FRAGMENTO PROPORCIONADO:

Ahora, lo curioso es que se terminó la dictadura y los talleres siguieron. Realmente son un fenómeno que después hemos exportado. Se dio con mucha fuerza y se sigue dando con mucha fuerza en Argentina.

Ahora el sentido que tiene, yo no puedo hablar del sentido que tienen los talleres en general. Algunos creen que se enseña, yo no creo que nadie le pueda enseñar a otro el oficio de escribir. Cada escritor aprende su oficio y en última instancia lo único que permite el taller es ayudar a que otro aprenda a ese oficio. Ese es el sentido que yo le doy.

–"La composición" se llamaba el cuento de Silvia...

MATERIAL SUMINISTRADO:

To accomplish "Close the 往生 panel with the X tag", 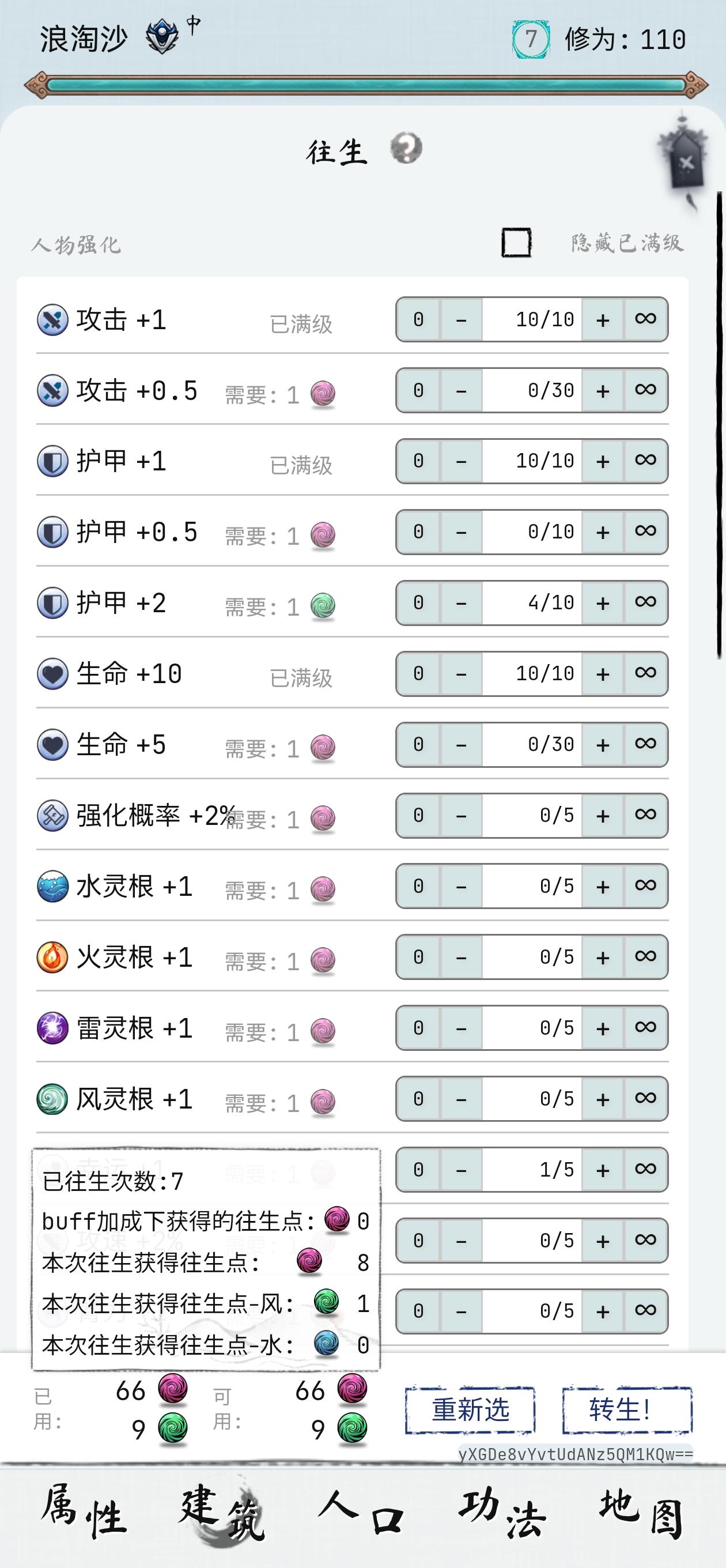I will pyautogui.click(x=686, y=163).

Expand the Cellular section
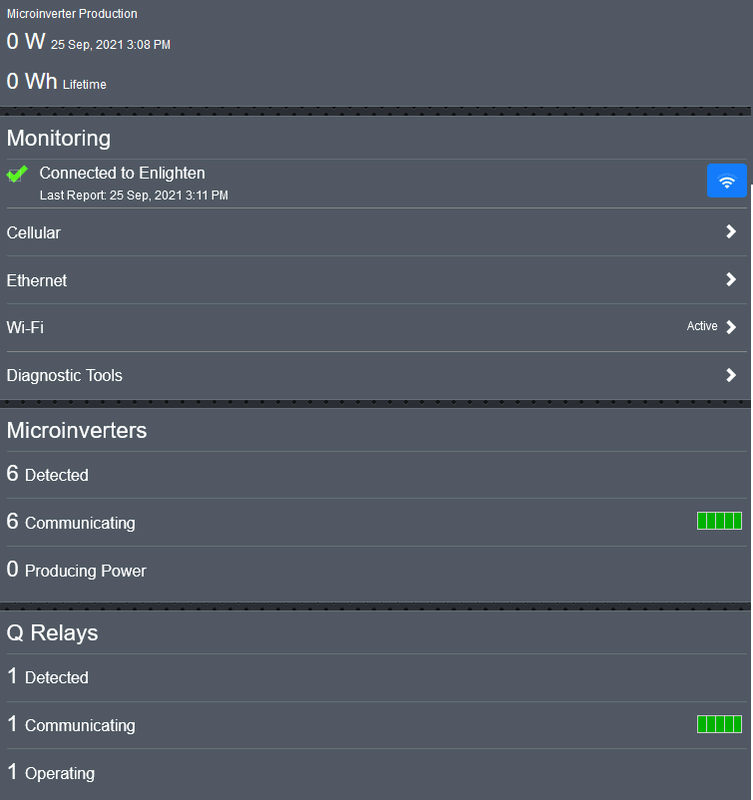coord(33,233)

PROBLEMA A RESOLVER:
Contesta estas preguntas sobre el fragmento acerca de los talleres:
(a) ¿Qué siguió existiendo después de que se terminó la dictadura?
(b) ¿En qué país se dieron y se siguen dando con mucha fuerza?
(c) ¿Cómo se llamaba el cuento de Silvia?
Responde usando únicamente el fragmento.

SOLUCIÓN PROPUESTA:
(a) Los talleres.
(b) En Argentina.
(c) "La composición".